## Text block:
=== Section Start ===
Key point … you need to respect you … don’t ever let anyone walk all over you *ques up Wilson and Phillips*. Bipolar is a horrible illness, however it is one that can be treated and thus should never be used as an excuse to let someone off the hook. Some situations can be worked through, however, recurring disrespect doesn’t deserve to be worked through.

Now keep in mind, this is my opinion and it is not necessarily the right one. It’s just how I feel a person should care for themselves. And you deserve better than what has given you. I’m proud of you for drawing that line!

4 thoughts on “When is enough, enough? Knowing your Boundaries.

  1. Your comment didn’t really explain what you meant by “cheating” but if taken in the generic sense, I would just infer that the person with BP did something that wasn’t helpful to her/his condition and relationships. That’s the nature of the illness…..and it’s a lifetime struggle. For the average family the boundaries are blurred; the give and take is a “dance” around the very real illness, and just WHEN significant others decide to get off the bus so to speak, is a personal decision.
=== Section End ===
## What you will do:
Reproduce the entire passage on setting personal boundaries word for word. The records after this point are not needed.

## Record excerpts:
=== Section Start ===
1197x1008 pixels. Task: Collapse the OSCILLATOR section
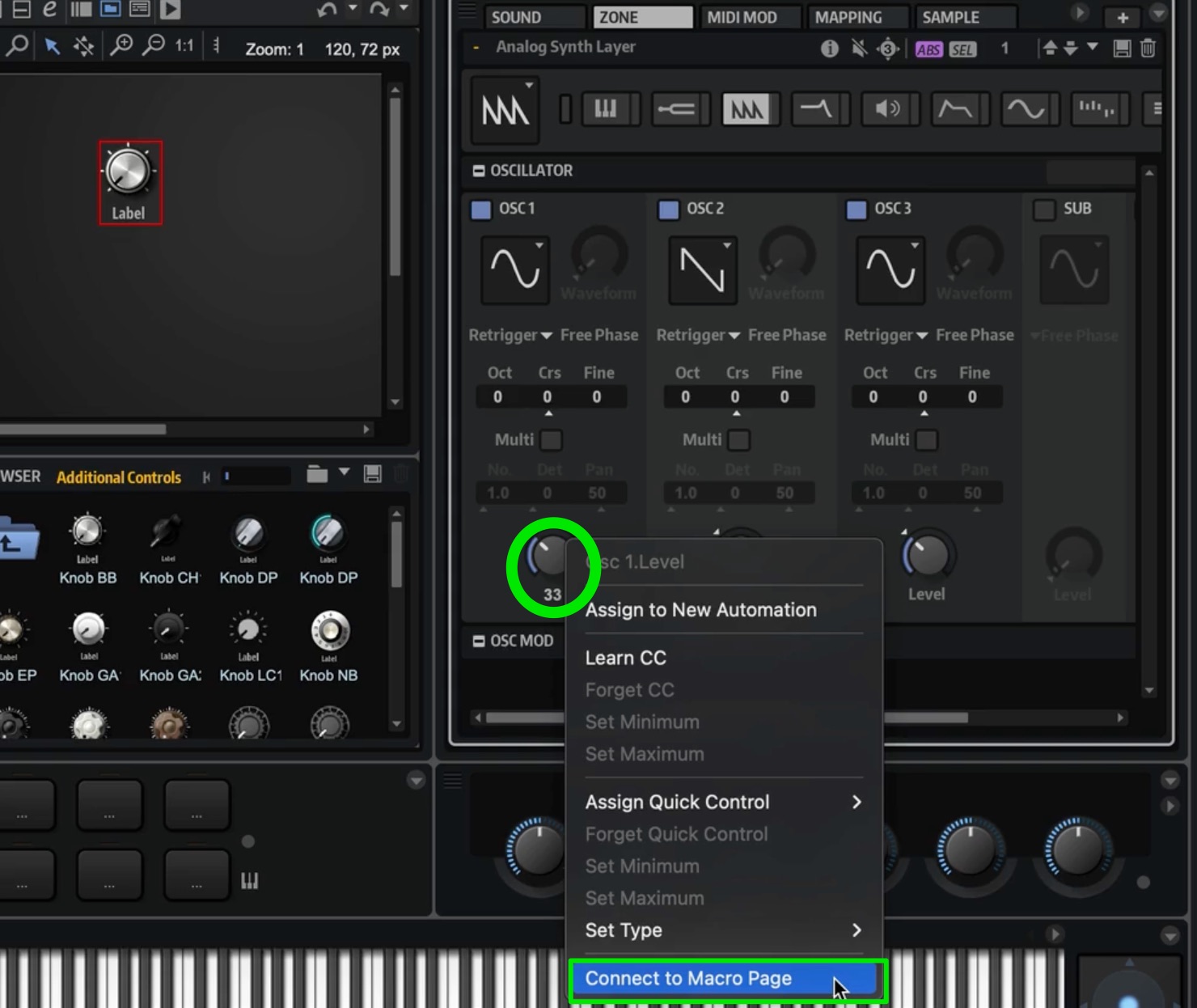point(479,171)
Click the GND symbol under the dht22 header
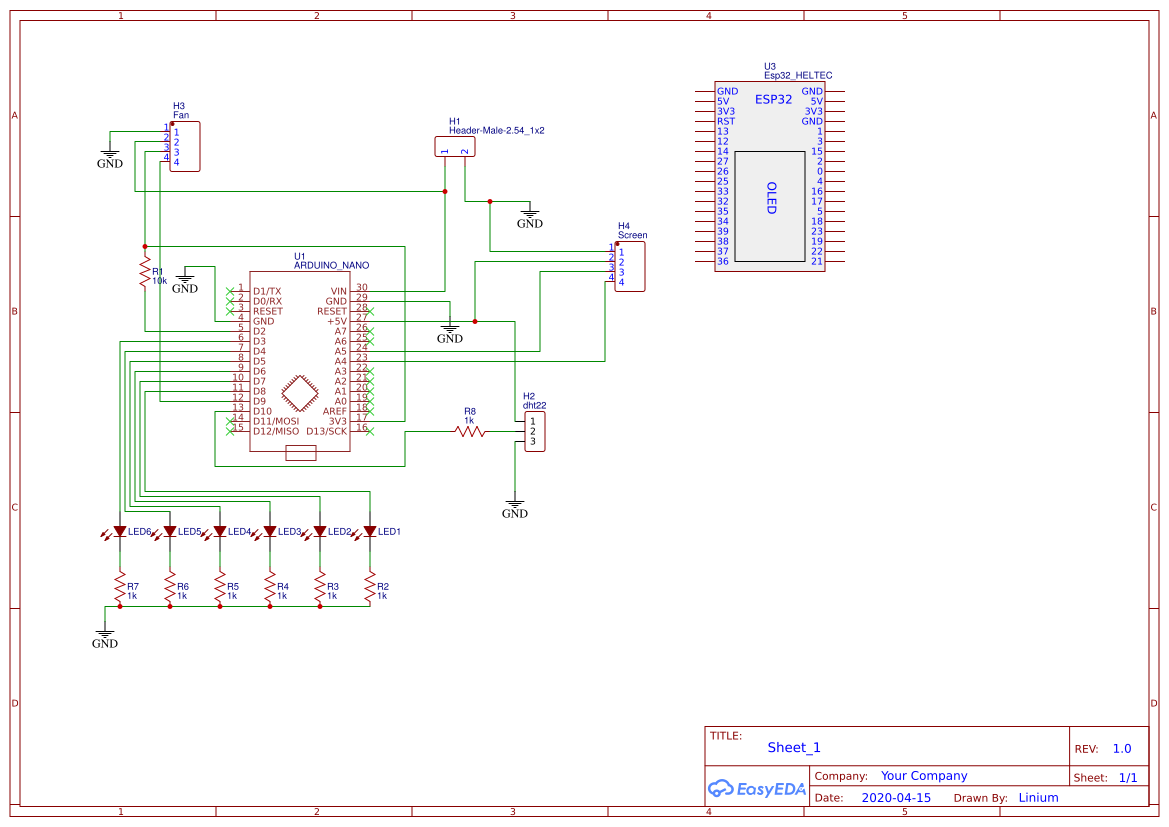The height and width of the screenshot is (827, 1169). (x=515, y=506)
=== Section End ===
=== Section Start ===
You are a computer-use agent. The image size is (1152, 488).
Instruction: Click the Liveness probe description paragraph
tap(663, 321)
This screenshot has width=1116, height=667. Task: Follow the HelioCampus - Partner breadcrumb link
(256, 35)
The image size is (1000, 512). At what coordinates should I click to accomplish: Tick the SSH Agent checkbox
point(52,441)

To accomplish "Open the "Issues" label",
=== Section End ===
## Response:
Key point … you need to respect you … don’t ever let anyone walk all over you *ques up Wilson and Phillips*. Bipolar is a horrible illness, however it is one that can be treated and thus should never be used as an excuse to let someone off the hook. Some situations can be worked through, however, recurring disrespect doesn’t deserve to be worked through.

Now keep in mind, this is my opinion and it is not necessarily the right one. It’s just how I feel a person should care for themselves. And you deserve better than what has given you. I’m proud of you for drawing that line!

4 thoughts on “When is enough, enough? Knowing your Boundaries.

  1. Your comment didn’t really explain what you meant by “cheating” but if taken in the generic sense, I would just infer that the person with BP did something that wasn’t helpful to her/his condition and relationships. That’s the nature of the illness…..and it’s a lifetime struggle. For the average family the boundaries are blurred; the give and take is a “dance” around the very real illness, and just WHEN significant others decide to get off the bus so to speak, is a personal decision.